On the other hand, Moon Jae-in should not be elected because he may be swayed by the Kim Jong-un regime in North Korea. Second, he was a key member of the trouble-plagued Roh Moo-hyun government and is leader of the pro-Roh group in the opposition. Third, his party has changed its stance on the Korea-U.S. free trade agreement and the Jeju naval base.

The list combines facts, allegations and appeals to emotion rather than reason. That’s par for the course. On Wednesday evening, whoever wins will need to reflect on where the hatred and anger of the supporters of the loser came from. A president-elect who gets too engrossed in victory and forgets to take the losing side into consideration will experience administrative failure after inauguration without exception. The checklist of charges may be handy as the winner tries to get beyond the grudges, anger and frustration of the voters who supported other candidates.

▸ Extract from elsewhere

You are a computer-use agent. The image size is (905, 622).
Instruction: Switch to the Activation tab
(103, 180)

The problem is a psychological tendency to refuse to move on and come back to reality after the movie ends. Some of our politicians want to remain in the realm of fantasy, fear and panic. It is a morbid condition inspired by a subjective sense of justice denied or excessive self-pity. I am shocked some people who are supposed to be responsible and influential are leading the election as if it is some ritual of death when it should be a joyful demonstration of democracy no matter who wins.

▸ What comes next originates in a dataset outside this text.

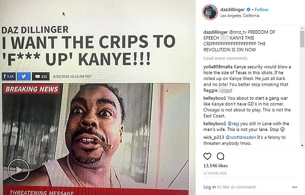
Task: Open the @tmz_tv mention link
Action: tap(238, 32)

And 72-year-old Kim Jung-tae, vice chairman of the National Integration Committee of the Park camp, said at a Gwanghwamun rally: “I am worried that Moon Jae-in will go to the Owl Rock in Bongha Village [where former President Roh leaped to his death in 2009] and follow the owl ghost to the other world,” sounding as if the outcome of an election is a matter of life and death for a candidate. Kim pretended he was worried, but he actually was putting a curse on Moon.

Meanwhile, 49-year-old Jeong Hye-sin, co-president of People’s Solidarity supporting Moon Jae-in, said at the Baekbeom Memorial: “The presidential election is a question of life and death. At the moment when the administration is not changed, some people will feel that they are waiting to die. Just as the election of former U.S. President George W. Bush determined that countless young Americans would die in Iraq, many people think we are at such a moment.” But this election is not a war with lives at stake. What we need now are acceptance and wisdom.

Let’s be wary of such sick, morbid and hysterical sentiments. They will only become obstacles to going back to our routines and to real life after the election. What should we do after the party is over? Let’s remind ourselves of the clash of thoughts and heated discussions with friends and family.

Koreans have earned a great thing from the election. We have learned the ideas, thoughts and feelings of others. The winner should absorb the ideas of the loser, and the defeated should celebrate the winner. The winning group should be considerate, and the losing group needs to accept defeat. Then, Moon Jae-in and Park Geun-hye will share victory with all the people of democratic Korea.

*The author is an editorial writer of the JoongAng Ilbo and a JTBC News 9 anchor.